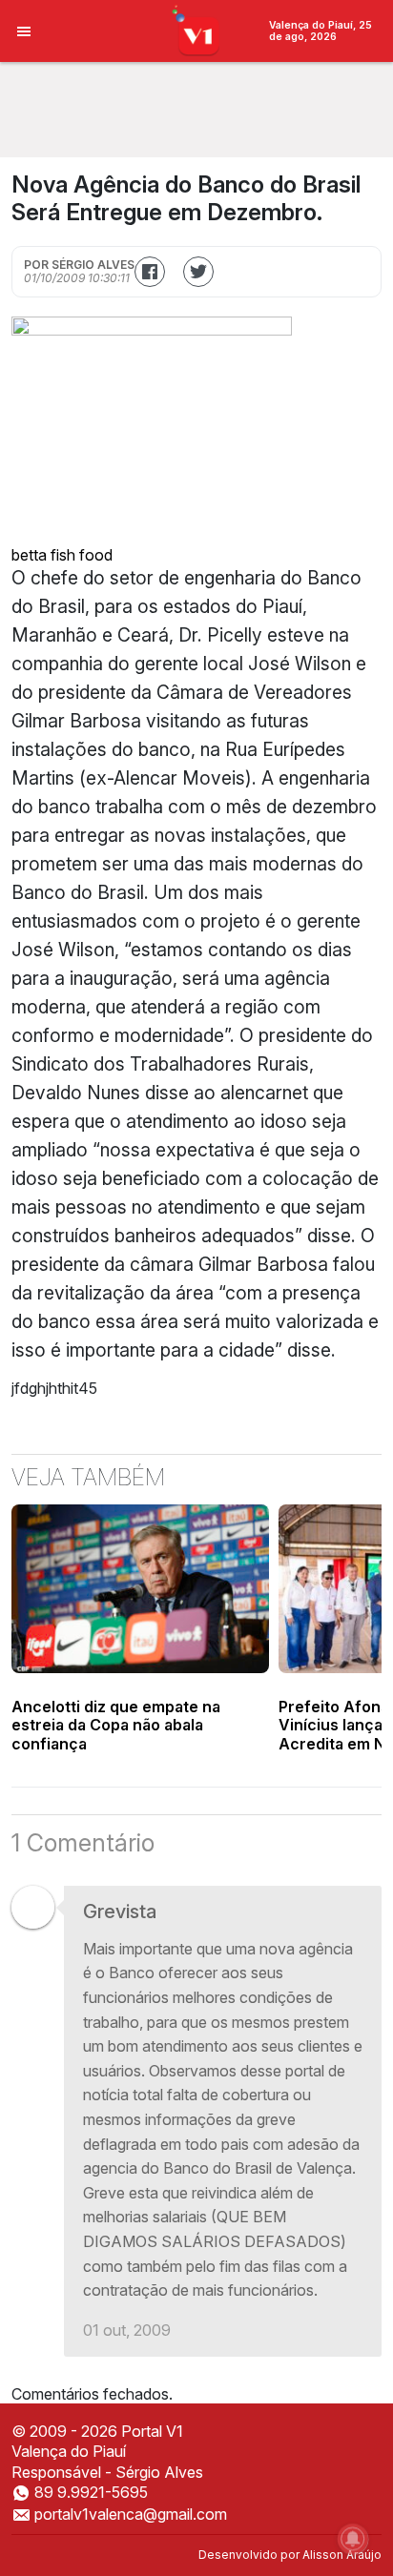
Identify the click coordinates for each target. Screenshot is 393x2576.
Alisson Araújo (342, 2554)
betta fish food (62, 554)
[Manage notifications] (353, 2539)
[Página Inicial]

☆ ☆ ☆

ASSIGNMENT >> All of the material above should be copied exactly, minus the pictures.

SOLUTION TO THE PROBLEM >>
Identify the click coordinates for each target. Screenshot is 393x2576.
Alisson Araújo (342, 2554)
betta fish food (62, 554)
[Manage notifications] (353, 2539)
[Página Inicial]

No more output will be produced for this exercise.